Текст: Валерия Пустовая
Фото: Алиса Тен/gallery.vavilon.ru
Тимур Кибиров — один из самых ярких поэтов новой волны русской поэзии, заявившей о себе в 80–90-е годы прошлого века (Лев Рубинштейн, Сергей Гандлевский, Михаил Айзенберг, Юрий Гуголев и другие). Его называют то пародистом и пересмешником, то «самым трагическим поэтом последних десятилетий». Как ни странно, и то, и другое определение являются верными. На самом деле Кибиров просто очень разный. Его стихи можно отнести и к «постмодернизму», и к «концептуализму», и к «соц-арту», но за всем этим главное одно — это настоящий поэт. С ним побеседовала известный литературный критик Валерия Пустовая.
Тимур Юрьевич, со стороны кажется, что в ваше творчество постоянно менялось. Мы все время открывали нового, неожиданного Кибирова. Критики различают у вас период гражданской поэзии на рубеже советского и новейшего времени и последовавший период камерной, почти домашней лирики. А сами вы рассказывали об «упоении» новым опытом, которое вам доставила работа над первой прозой — повестью «Лада, или Радость».
Тимур Кибиров: Просто я писал до начала восьмидесятых и позже: за то, что было после этого рубежа, — мне не стыдно. Это связано с взрослением. Для меня оказался очень полезен армейский опыт — для взросления человеческого и, как ни странно, литературного. Я тогда впервые понял, что прекрасные модели поэтического высказывания Серебряного века: от Блока до Мандельштама, — которые я пестовал уже к тому времени больше десяти лет, — они не работают. Никак не соотносятся с реальностью, с которой я наконец столкнулся, от которой уже нельзя было уйти: вот, казарма. Сразу после армии мне попались в руки стихи Бродского — это был шок. Тогда-то я впервые понял, что возможны стихи, которые продолжают русскую классическую традицию и в то же время приспособлены к описанию этой не очень симпатичной реальности.
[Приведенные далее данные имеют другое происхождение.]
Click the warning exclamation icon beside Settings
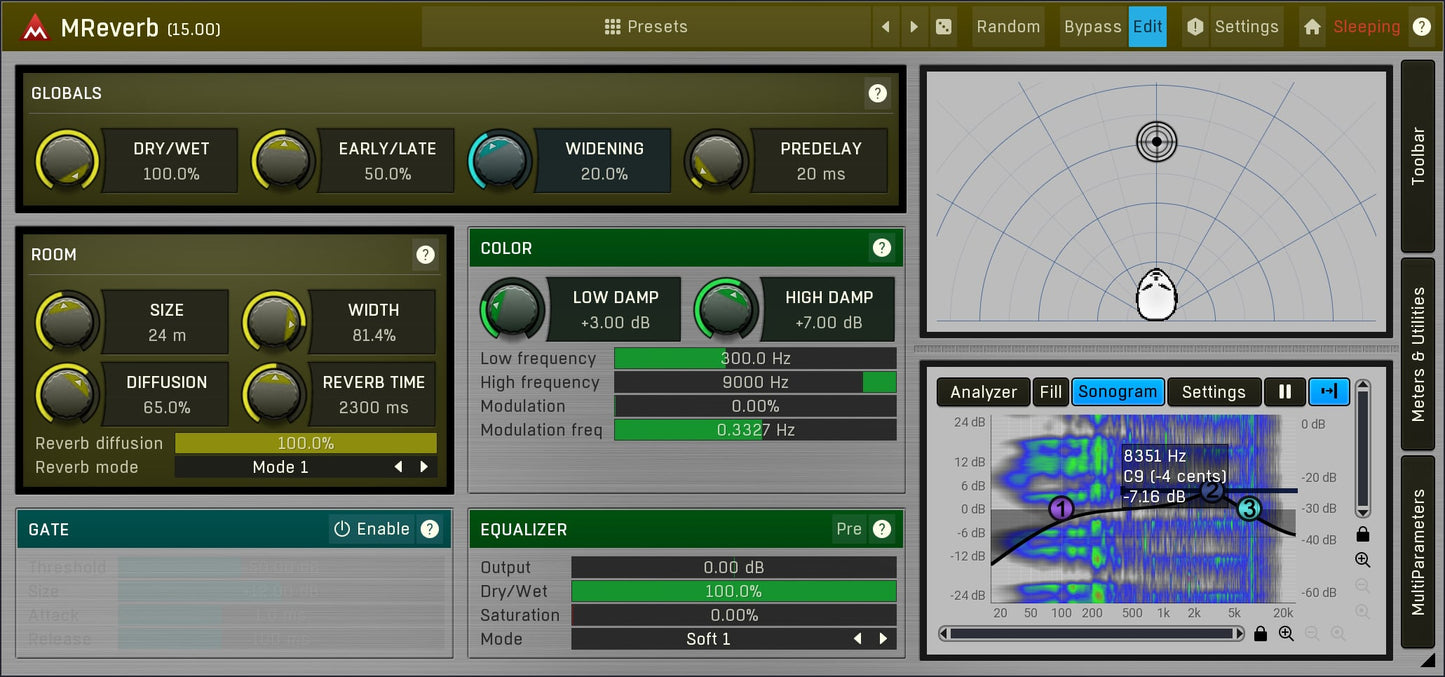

Это и было продвижением к языку современной поэзии?
Кибиров: Это было осознание реальности, а продвижение было очень длительным. С тех пор мне перестало нравиться все то, что я писал раньше. И начался поиск своего. Внутри этого поиска я не ощущал уже резких переходов. То, что можно назвать моей гражданской лирикой, — не было ведь политическим высказыванием. И мое отношение к советскому миру не было политическим оппозиционерством.
Ваши знаменитые стихи о советской атлантиде, такие как поэмы «Сквозь прощальные слезы», «Послание Л.С. Рубинштейну», — это одновременно прощание с эпохой и спасение ее от забвения. Достойно ли, по-вашему, постсоветское время такого поэтического осмысления?
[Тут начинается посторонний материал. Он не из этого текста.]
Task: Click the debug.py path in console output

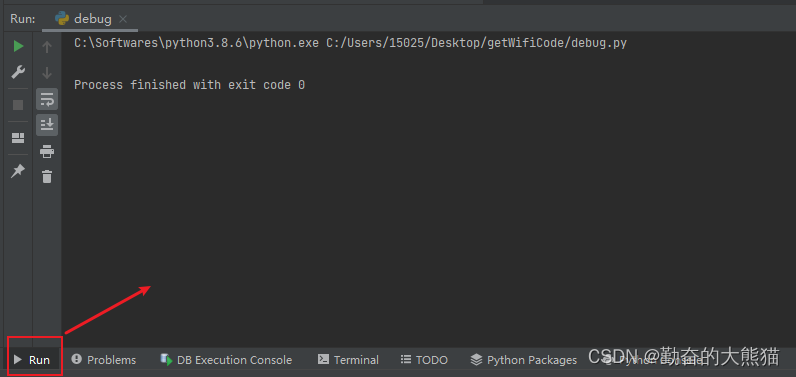Action: click(x=476, y=43)
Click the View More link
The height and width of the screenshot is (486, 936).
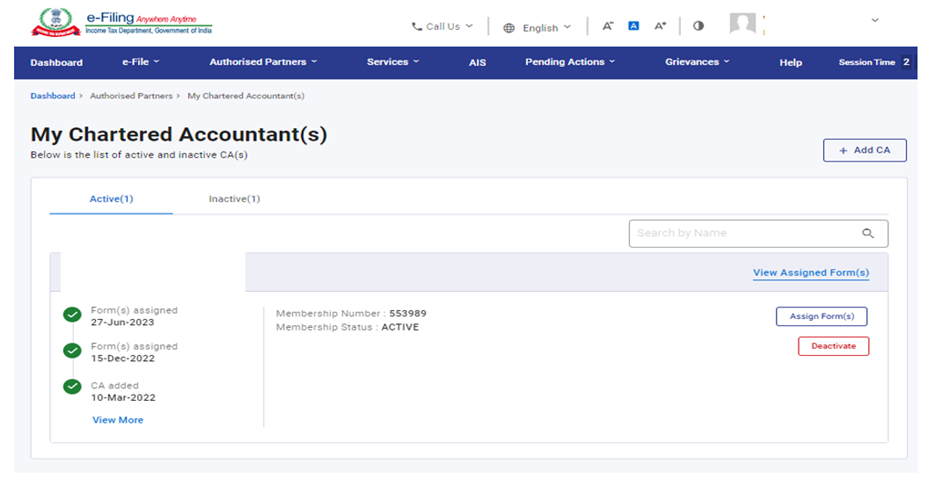[x=118, y=420]
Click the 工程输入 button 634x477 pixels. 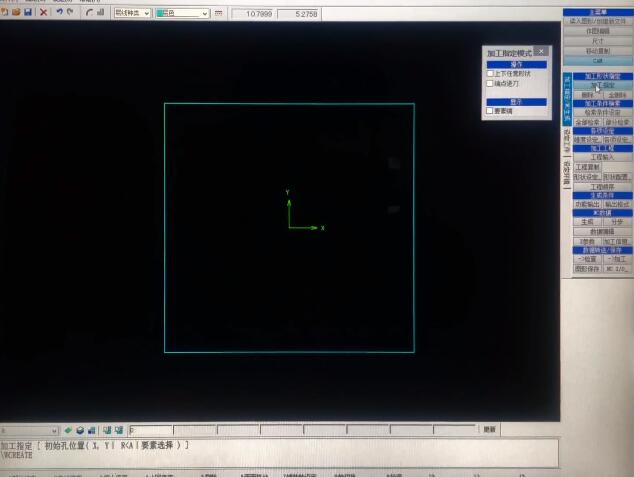603,157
Кибиров: Девяностые годы, которые принято хаять, для меня были очень счастливым периодом. Вот несмотря ни на что: на глупость, бедность — бедность, как известно, не порок, пороки другие. Мне казалось, что все это не самая большая цена за свободу и правду. Да, бедные были, но перестало быть стыдно. И стихи мои того времени очень светлые и жизнеутверждающие, и преисполненные надежды. Мне казалось, что мир становился нормальным. Чудовищным, может быть, но нормальным: морок, который только в терминах Оруэлла можно было описывать, развеялся более-менее. И вот, когда задача описать тот странный мир, ни на что не похожую советскую цивилизацию, ушла, — тогда пришло нормальное, традиционное: смерть, любовь — и весь набор тем, который не изменится, пока люди будут писать. Мне было уже интересно: вот, дочка родилась — и это было гораздо важнее, чем: кто все-таки победит на выборах, Зюганов или Ельцин. Я понимал, что про Ельцина будут писать публицисты в газетах «Сегодня» и «Завтра». А для песни моей я тут не видел повода.
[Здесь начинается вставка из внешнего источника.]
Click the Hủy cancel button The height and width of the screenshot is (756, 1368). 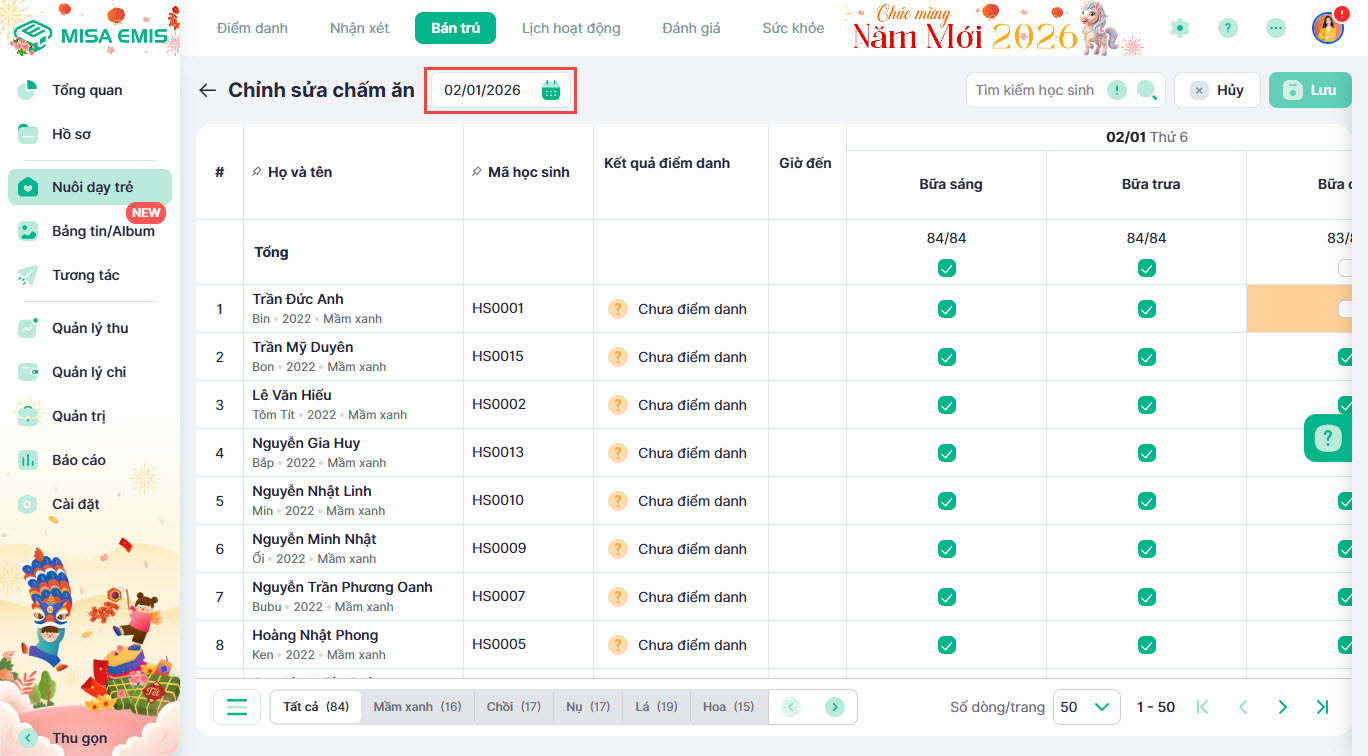point(1216,90)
Мои ценности при этом никак не изменились. И раньше этим пронизано было всё — скажем, в послании Лёвке это основное было, в главке «Пасхальное». Всегда ужасу, грубости, уродству я противопоставлял некий христианский идеал, и довольно открыто. Просто, может быть, со временем я более наглый стал, и прямее высказываюсь о том, что мне представляется самым важным.
Мне кажется, такая поэзия должна быть очень привлекательна для публики. Но сами вы как-то предположили, что современная поэзия не отвечает потребностям читателя. Что же произошло с читателем поэзии, пока «мир становился нормальным»?
Кибиров: Что стали читать меньше — это совершенно закономерно. Если бы, когда мне было десять-двенадцать лет и начиналось мое полусерьезное чтение, были бы уже и этот интернет, и игры, и такое множество увлекательных фильмов… Для мальчика, который хочет что-то про приключения, фильм «Индиана Джонс» победит Вальтера Скотта.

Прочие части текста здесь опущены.